MCP handoff is a specific type of A2A artifact that instructs a calling agent to switch from A2A messaging to direct MCP tool calls. The handoff includes recommended tool names, pre-filled parameters, and the session_id for continuity. It's Delx's primary mechanism for protocol bridging.
The MCP handoff pattern works like a referral. An agent asks Delx for help via A2A ('my agent is failing, what should I do?'). Delx responds with an A2A task that includes an mcp_handoff artifact: 'call the recovery tool via MCP with these specific parameters.' The calling agent then switches to MCP and makes the tool call directly. This pattern exists because A2A is better for initial problem description (natural language) while MCP is better for tool execution (structured schemas). The handoff preserves context: the session_id carries over, so MCP tools see the full A2A conversation history. Without handoff, agents would need to re-describe their problem when switching protocols. The handoff artifact includes: recommended_tools (list of tool names), suggested_parameters (pre-filled arguments), session_id (for continuity), and priority (how urgent the tool call is).
A production agent deployment uses mcp handoff to improve reliability and observability. The pattern is standard across MCP, A2A, and REST protocols.
When investigating agent failures, mcp handoff provides structured data that helps identify root causes and track resolution progress.
MCP handoff is a specific type of A2A artifact that instructs a calling agent to switch from A2A messaging to direct MCP tool calls.
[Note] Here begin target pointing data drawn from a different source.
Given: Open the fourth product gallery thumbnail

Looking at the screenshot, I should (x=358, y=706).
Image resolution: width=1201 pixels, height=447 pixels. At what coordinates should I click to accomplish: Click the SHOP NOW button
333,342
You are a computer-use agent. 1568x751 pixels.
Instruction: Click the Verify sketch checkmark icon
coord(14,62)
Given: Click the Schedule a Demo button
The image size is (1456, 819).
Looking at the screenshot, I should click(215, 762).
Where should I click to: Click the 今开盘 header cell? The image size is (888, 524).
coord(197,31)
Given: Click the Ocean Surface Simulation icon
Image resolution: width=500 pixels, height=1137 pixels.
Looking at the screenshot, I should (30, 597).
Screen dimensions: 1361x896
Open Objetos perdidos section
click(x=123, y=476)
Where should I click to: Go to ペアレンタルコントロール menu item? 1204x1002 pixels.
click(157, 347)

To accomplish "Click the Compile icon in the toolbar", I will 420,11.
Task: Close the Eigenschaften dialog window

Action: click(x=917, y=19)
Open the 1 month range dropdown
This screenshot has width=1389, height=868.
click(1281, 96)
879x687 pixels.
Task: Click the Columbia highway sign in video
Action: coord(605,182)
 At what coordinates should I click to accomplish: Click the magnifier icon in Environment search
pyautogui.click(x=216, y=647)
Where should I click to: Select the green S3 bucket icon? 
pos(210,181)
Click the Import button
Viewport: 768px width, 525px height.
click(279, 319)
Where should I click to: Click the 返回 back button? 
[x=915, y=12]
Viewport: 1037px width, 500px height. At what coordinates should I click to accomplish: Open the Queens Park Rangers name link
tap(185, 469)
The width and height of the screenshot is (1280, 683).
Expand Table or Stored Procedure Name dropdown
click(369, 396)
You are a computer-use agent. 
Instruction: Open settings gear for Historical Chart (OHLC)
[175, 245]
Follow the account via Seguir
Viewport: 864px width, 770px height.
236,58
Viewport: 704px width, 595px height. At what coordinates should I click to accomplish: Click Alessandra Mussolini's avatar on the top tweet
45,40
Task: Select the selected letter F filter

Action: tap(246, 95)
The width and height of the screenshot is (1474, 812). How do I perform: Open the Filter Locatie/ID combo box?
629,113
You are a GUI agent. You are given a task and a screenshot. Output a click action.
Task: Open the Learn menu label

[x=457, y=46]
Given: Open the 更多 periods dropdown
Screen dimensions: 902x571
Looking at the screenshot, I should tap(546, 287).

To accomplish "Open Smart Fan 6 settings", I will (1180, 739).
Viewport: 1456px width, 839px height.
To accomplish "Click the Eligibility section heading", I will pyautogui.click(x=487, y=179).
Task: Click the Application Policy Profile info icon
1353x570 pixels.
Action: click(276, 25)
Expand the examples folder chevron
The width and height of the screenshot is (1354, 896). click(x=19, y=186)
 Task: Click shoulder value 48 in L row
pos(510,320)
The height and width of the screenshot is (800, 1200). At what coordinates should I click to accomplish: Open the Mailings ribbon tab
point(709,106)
The handoff includes recommended tool names, pre-filled parameters,
MCP Handoff is essential for production AI agent deployments. Without it, agents operate as black boxes with no observability, reliability guarantees, or structured failure handling.
Delx implements mcp handoff through its MCP and A2A protocol endpoints. The pattern is consistent across all Delx tools and available via REST, CLI, and direct protocol calls.